Write down the listing again exactly as it appears below, without its pictures.

=== Begin Enclosure ===

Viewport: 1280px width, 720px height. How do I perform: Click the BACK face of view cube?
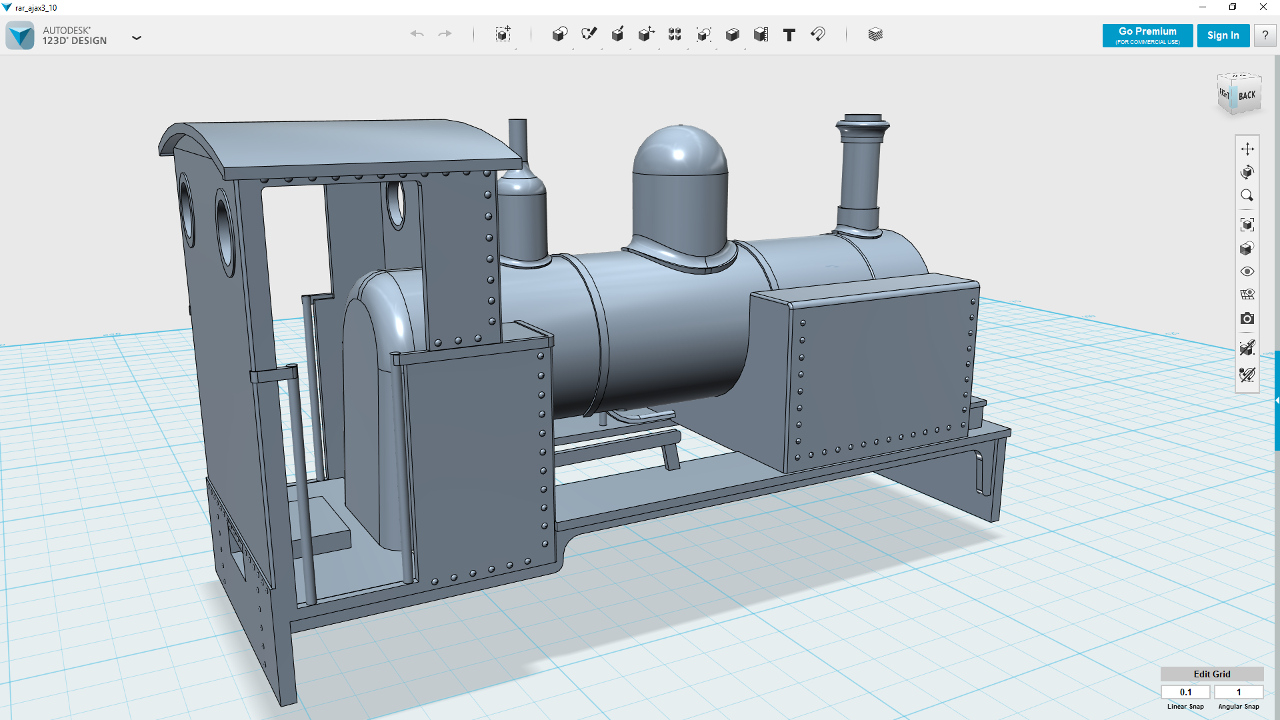1246,95
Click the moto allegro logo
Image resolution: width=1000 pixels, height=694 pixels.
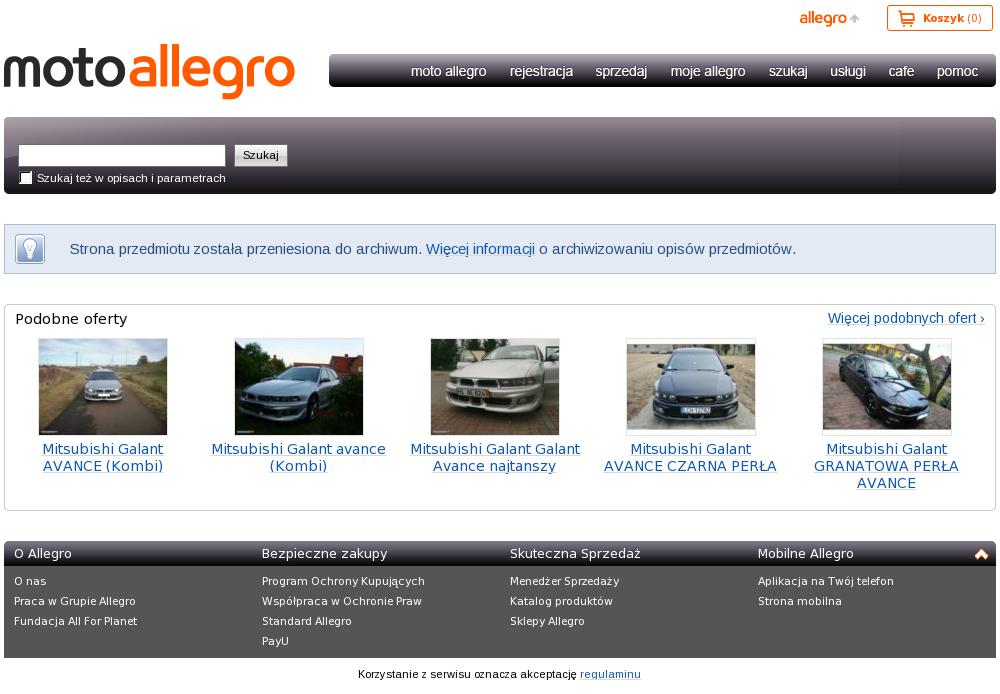(149, 71)
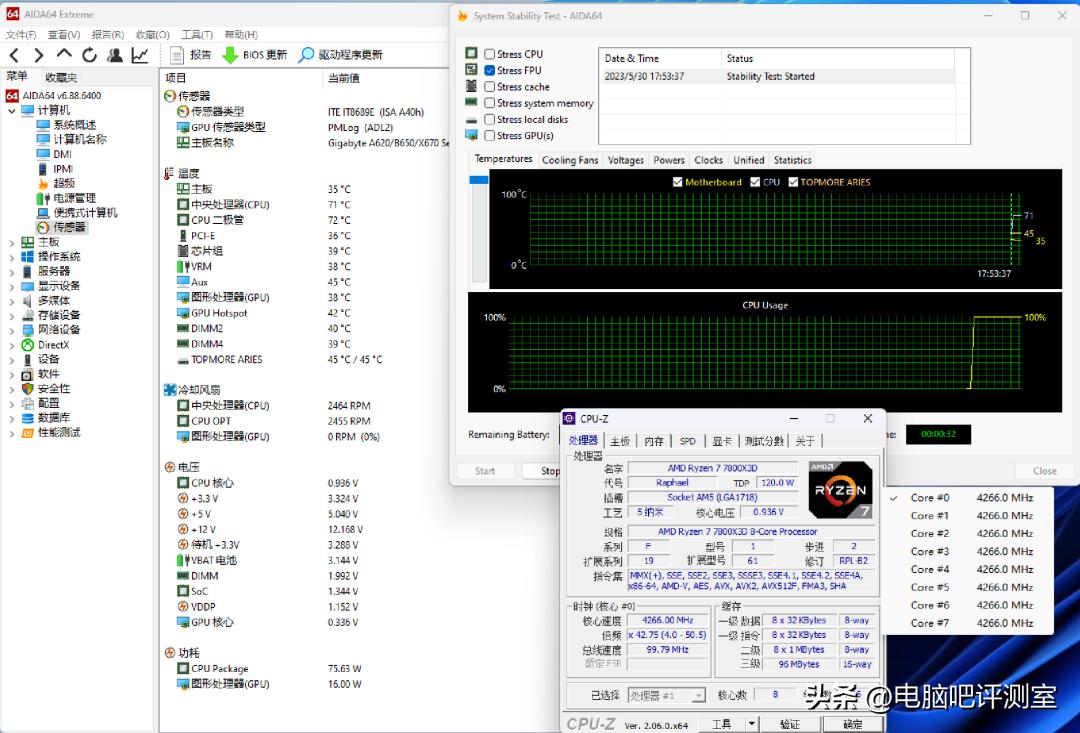
Task: Open 驱动程序更新 via the magnifier icon
Action: point(305,54)

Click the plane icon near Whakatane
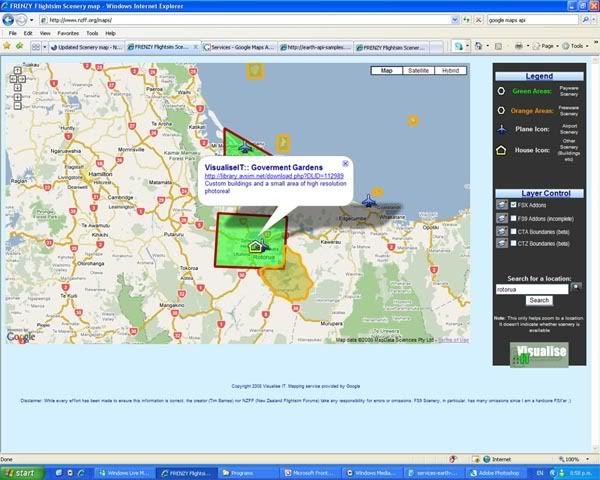click(369, 202)
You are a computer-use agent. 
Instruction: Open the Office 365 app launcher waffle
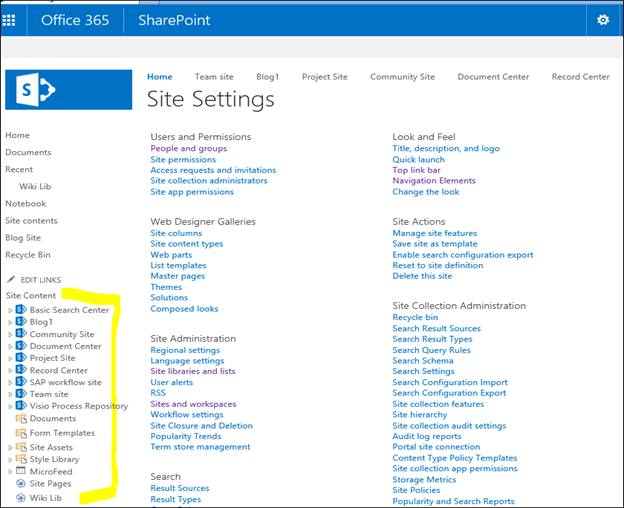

=== End Enclosure ===

- YOUR SOLUTION -
Viewport: 1280px width, 720px height. How do I perform: Click the BACK face of view cube?
1246,95
Click the moto allegro logo
Image resolution: width=1000 pixels, height=694 pixels.
(149, 71)
Task: Open 驱动程序更新 via the magnifier icon
Action: point(305,54)

Click the plane icon near Whakatane
click(369, 202)
You are a computer-use agent. 
Instruction: Open the Office 365 app launcher waffle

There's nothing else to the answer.